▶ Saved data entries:

= = = =

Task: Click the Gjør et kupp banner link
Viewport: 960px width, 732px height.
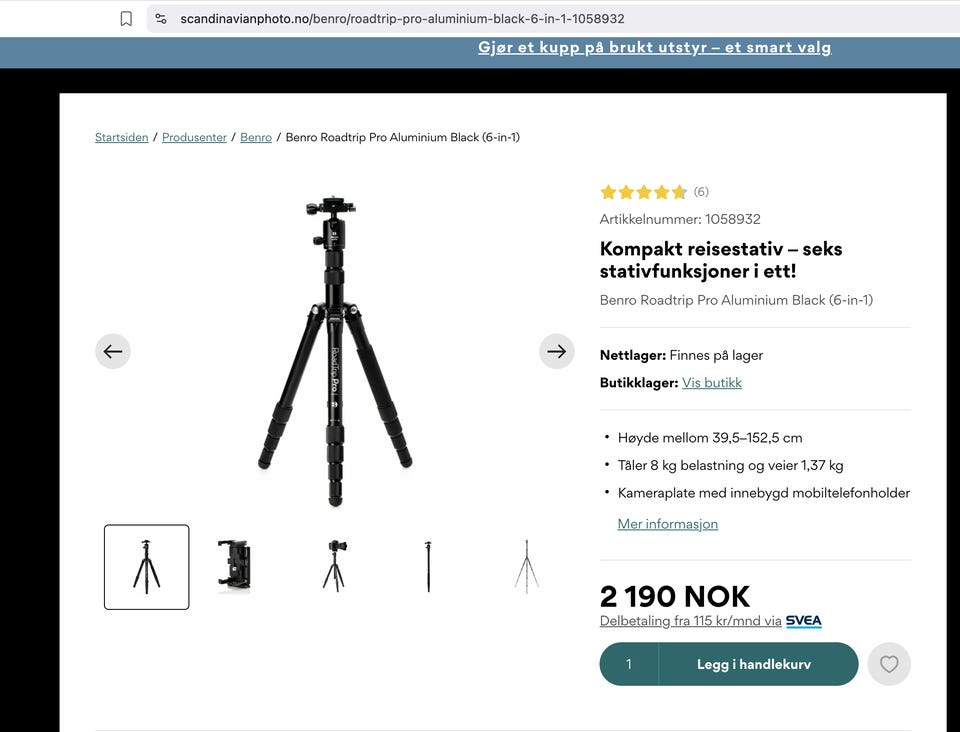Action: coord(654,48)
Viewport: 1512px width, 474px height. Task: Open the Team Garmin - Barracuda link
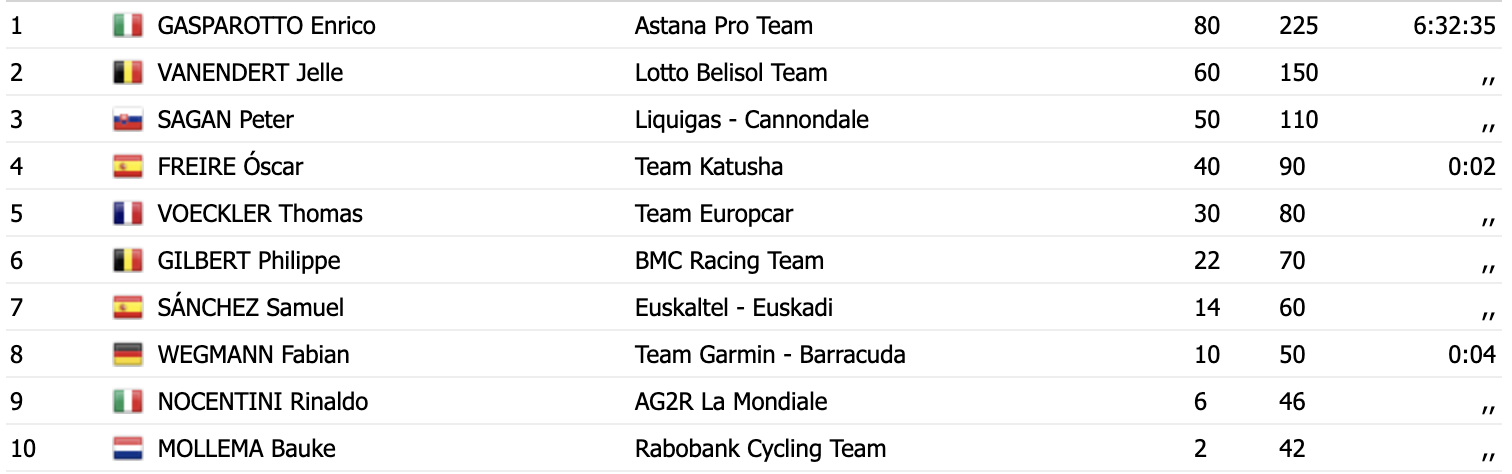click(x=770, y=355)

= = = =

▶ To do: Without including any pictures, output all the entries above exactly.

▶ Answer to this task:
Task: Click the Gjør et kupp banner link
Viewport: 960px width, 732px height.
Action: coord(654,48)
Viewport: 1512px width, 474px height. Task: Open the Team Garmin - Barracuda link
click(x=770, y=355)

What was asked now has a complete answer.